Submitted by Lee D. Cary(United States), May 3, 2006 at 15:50
An ad hominem argument , according to Webster's Dictionary, is one..."(1) appealing to one's prejudices, selish interests, etc. rather than reason, (2) attacking one's opponent rather than dealing with the subject under discussion." (The Latin is "to the man" as in arguing not against reasoning but against the persona holding the opposing view. The hominem is the accu. form of homo, and you accurately label it as singular. )
Your ad hominem argument is that Bush is stupid, and that those who voted for him twice are likewise stupid (I take "socio-political duds" as a rough equivalent of "stupid."), excepting those not of the "non-ruling class." (A puzzling term, indeed.) Your argument is clearly driven by some deeply held prejudice and is, therefore, on its face ad hominem.

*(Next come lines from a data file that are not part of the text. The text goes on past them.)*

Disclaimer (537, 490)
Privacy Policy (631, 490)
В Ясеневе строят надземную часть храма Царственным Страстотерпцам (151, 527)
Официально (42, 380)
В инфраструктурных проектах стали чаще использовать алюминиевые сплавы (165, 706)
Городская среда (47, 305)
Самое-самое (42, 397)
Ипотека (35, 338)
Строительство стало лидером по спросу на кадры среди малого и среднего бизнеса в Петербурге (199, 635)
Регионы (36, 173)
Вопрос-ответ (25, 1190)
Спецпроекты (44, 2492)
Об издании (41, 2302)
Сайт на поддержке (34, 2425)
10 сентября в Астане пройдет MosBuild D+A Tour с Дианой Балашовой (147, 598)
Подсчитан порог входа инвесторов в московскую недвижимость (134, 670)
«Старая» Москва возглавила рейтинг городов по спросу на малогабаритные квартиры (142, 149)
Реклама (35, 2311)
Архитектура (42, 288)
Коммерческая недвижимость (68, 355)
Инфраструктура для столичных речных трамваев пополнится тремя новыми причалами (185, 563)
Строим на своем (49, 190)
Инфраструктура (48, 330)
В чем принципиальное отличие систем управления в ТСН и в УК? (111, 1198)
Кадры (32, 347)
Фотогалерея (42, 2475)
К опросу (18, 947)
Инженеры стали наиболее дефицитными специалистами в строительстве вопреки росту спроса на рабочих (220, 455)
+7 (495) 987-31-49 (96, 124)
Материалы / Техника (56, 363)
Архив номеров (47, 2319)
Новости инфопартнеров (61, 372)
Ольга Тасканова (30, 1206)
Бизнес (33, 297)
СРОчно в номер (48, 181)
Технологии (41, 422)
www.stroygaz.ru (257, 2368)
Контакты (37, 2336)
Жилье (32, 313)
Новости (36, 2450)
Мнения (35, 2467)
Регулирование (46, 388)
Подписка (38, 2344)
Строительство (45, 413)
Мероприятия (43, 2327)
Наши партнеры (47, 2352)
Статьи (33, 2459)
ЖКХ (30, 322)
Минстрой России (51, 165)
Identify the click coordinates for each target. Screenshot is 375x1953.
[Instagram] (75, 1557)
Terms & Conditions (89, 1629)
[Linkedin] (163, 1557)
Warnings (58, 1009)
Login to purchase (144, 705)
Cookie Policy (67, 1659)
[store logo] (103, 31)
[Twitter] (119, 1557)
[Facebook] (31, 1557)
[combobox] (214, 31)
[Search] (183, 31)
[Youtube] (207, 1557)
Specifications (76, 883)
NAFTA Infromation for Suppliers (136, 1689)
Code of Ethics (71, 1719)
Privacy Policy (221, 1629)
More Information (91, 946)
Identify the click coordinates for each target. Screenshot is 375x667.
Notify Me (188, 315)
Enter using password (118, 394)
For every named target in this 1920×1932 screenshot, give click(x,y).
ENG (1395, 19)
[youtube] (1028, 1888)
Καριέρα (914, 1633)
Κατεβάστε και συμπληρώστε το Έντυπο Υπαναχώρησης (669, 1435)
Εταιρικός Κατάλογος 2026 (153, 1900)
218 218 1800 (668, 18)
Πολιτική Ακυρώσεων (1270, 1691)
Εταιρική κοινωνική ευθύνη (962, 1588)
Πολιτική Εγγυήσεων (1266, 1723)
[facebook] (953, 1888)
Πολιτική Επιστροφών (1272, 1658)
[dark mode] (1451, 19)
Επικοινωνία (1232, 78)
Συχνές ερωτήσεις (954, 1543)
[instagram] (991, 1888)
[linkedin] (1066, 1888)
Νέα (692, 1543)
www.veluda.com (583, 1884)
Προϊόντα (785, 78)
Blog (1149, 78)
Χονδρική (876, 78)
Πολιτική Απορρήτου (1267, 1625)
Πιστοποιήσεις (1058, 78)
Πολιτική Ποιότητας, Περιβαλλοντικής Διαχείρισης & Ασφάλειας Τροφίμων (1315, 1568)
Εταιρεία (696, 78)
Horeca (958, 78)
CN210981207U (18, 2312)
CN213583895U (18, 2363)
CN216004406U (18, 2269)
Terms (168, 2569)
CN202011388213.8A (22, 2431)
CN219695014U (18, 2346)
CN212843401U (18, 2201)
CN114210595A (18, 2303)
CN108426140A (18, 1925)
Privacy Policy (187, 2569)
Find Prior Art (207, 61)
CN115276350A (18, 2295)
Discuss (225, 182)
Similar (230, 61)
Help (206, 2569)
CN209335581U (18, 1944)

Now, you could retort that to label an argument as ad hominem is itself ad hominem--prejudicial, that is. In that case, I would retort that when one categorically labels 54 million people, any 54 million people, as collectively "socio-political duds," or even, from the other direction, as "briliant socio-political thinkers," one's argument is clearly emanating from a deeply-held feeling that provokes firmly-prejudicial opinions that are ad hominem on their face. (If you're a voting US citizen, I speculate that you voted for Senator Kerry and have not gotten over the defeat yet.)
In reasoned discourse , the ad hominem argument is the fallback position of those who are either principally driven by prejudice, or prefer to conceal their true reasoning. They hurl, as In your case, categorical labels to discount those with whom they don't agree. That is the "how" by which your argument lacks brilliance.